Les retrouvailles de Martin Scorsese avec Robert de Niro, qu'il n'avait pas dirigé depuis Casino, avec Joe Pesci, qu'il n'avait pas dirigé depuis... ben depuis Casino aussi, et avec Al Pacino, qu'il n'avait pas dirigé depuis... jamais, en fait. Ouais, c'est choquant de se dire cela, mais ces deux-là ne s'étaient jamais croisés cinématographiquement auparavant ; mieux vaut tard que jamais.
Si la réunion de ces quatre géants ne vous donne sérieusement pas envie de vous jeter sur ce film, je ne peux vraiment rien pour vous. En tous les cas, merci Netflix, puisque cela ne suffisait visiblement pas pour les studios de cinéma traditionnels.
Pour entrer dans le cœur du sujet, oubliez les couleurs éclatantes, l'énergie frénétique des Affranchis et de Casino. Le vert-de-gris a remplacé le visuel rutilant. Le sang est toujours là, mais c'est la vieillesse qui est la plus mortelle. Eh oui, on peut avoir évolué dans un milieu où l'espérance de vie est très limitée et pourtant finir dans un hospice, croulant et solitaire sur un fauteuil roulant à se remémorer des souvenirs.
Par contre, je suis un peu mitigé sur le rajeunissement numérique. En toute franchise, Robert De Niro, du fait de sa démarche et de sa gestuelle, ne parvient jamais à cacher son véritable âge. C'est pour cela que j'ai eu un peu mal à croire au flash-back pendant la Seconde Guerre mondiale, notamment. Même chose, Joe Pesci apparaît physiquement comme un vieillard de bout en bout (ce qui n'empêche nullement que le talent le fait oublier, mais je vais y revenir plus tard !).

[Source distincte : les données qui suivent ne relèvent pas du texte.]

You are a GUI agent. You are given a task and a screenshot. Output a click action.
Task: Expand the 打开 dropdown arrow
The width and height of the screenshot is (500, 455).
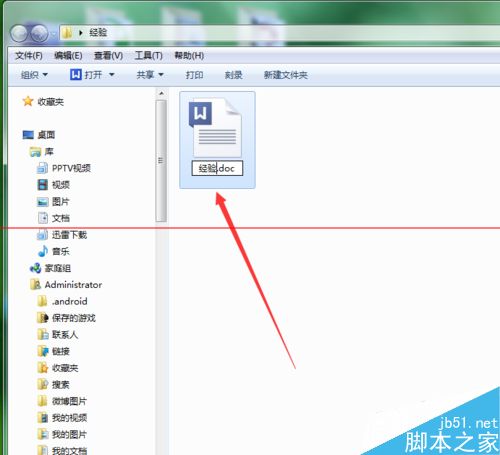pyautogui.click(x=112, y=75)
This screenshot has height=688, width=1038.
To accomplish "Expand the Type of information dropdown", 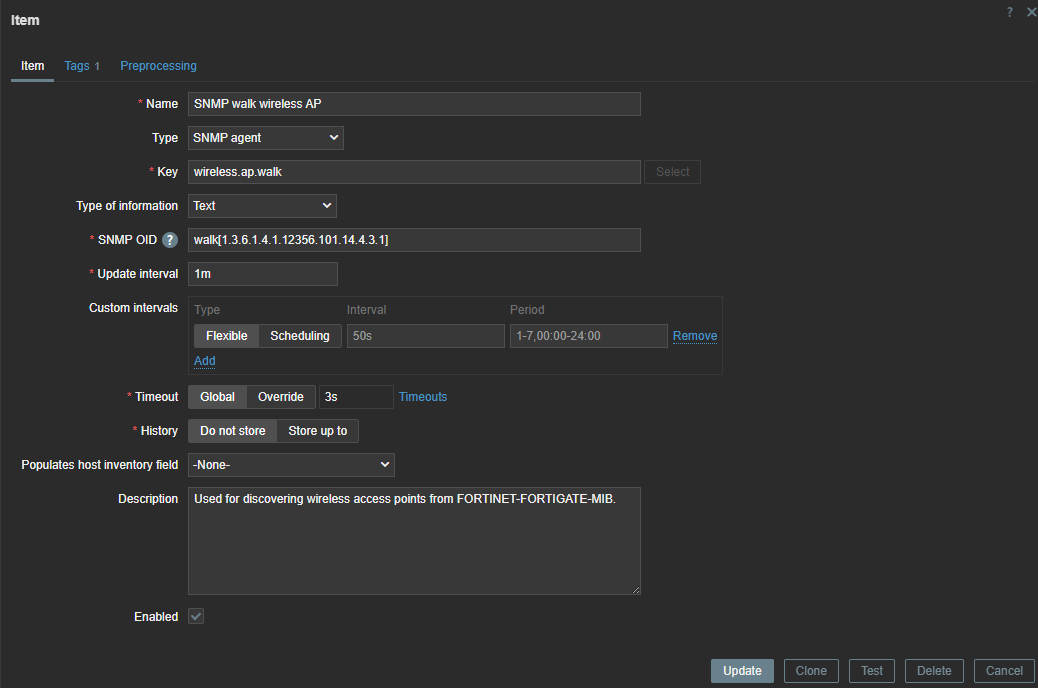I will (x=262, y=206).
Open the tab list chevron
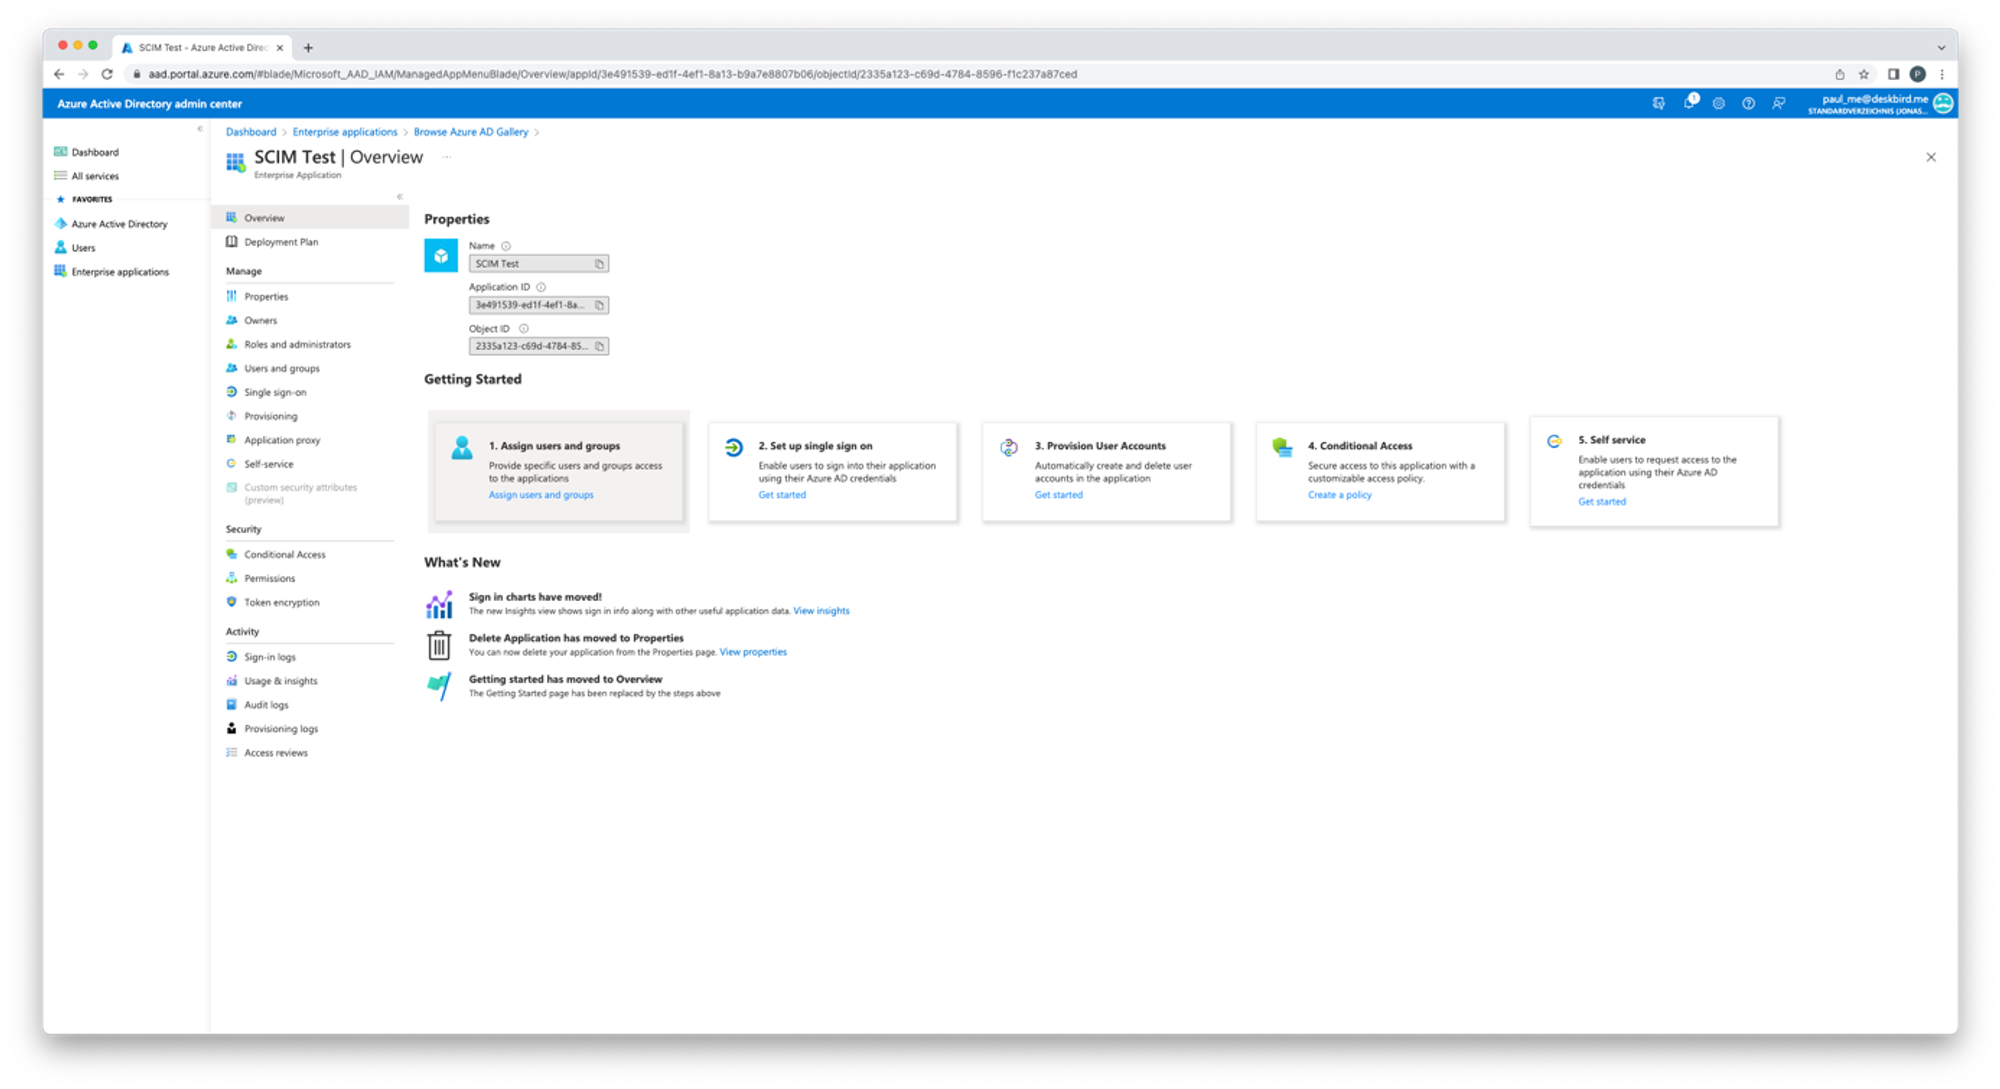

Mais bon, c'est tout de même du Scorsese et du très bon...
C'est une œuvre crépusculaire, qui a des allures de film testamentaire (attention, je dis que cela a les apparences de ce qui serait un chant du cygne parfait, mais Marty, reste avec nous aussi longtemps que tu le veux et fais-nous encore plein d'autres films !). Bref, c'est un film d'un vieux avec des vieux...
Mais si la flamboyance fait volontairement acte d'absence, parce qu'elle n'est plus (ce qui sert admirablement le film, je précise bien ici que c'est le propos même du film ; c'est une qualité, pas le moins du monde un défaut !), malgré quelques petites longueurs dans la partie centrale de l'ensemble, les trois heures et demie sont globalement très bien rythmées. La narration en puzzle ne perd jamais le spectateur.
En résumé, c'est peut-être le film d'un vieux avec des vieux, mais le talent est toujours là, plus que jamais. Point de vue distribution, celui qui m'a le plus impressionné, c'est sans conteste Joe Pesci. Cet acteur, trop peu présent sur les plateaux de cinéma, interprète à la perfection une figure calme, posée, bienveillante, voire paternelle pour le protagoniste. Ce qui ne veut pas dire qu'elle n'est pas aussi redoutable (au contraire !). Aux antipodes de ses interprétations dans Les Affranchis et Casino et pourtant, il est magistral de bout en bout.
J'ai bien aimé aussi Robert De Niro. Comment il peut en être autrement ? Particulièrement, les séquences où il marche sur trois pattes, seuls et abandonnés de tous, lui restant que son sombre passé, préparant son prochain départ. Il est difficile de ne pas ressentir de la pitié pour lui quand il est dans la banque (même si chacun des personnages a des motifs compréhensibles d'agir ainsi !). Et Al Pacino, en Jimmy Hoffa, qui croit en la force de l'amitié. Dur de ne pas éprouver, pour lui aussi, de la peine.
Qu'est-ce qu'on les adore ces légendes, devant, derrière la caméra ! On n'en reverra plus des comme ça, car ils sont trop uniques et géniaux.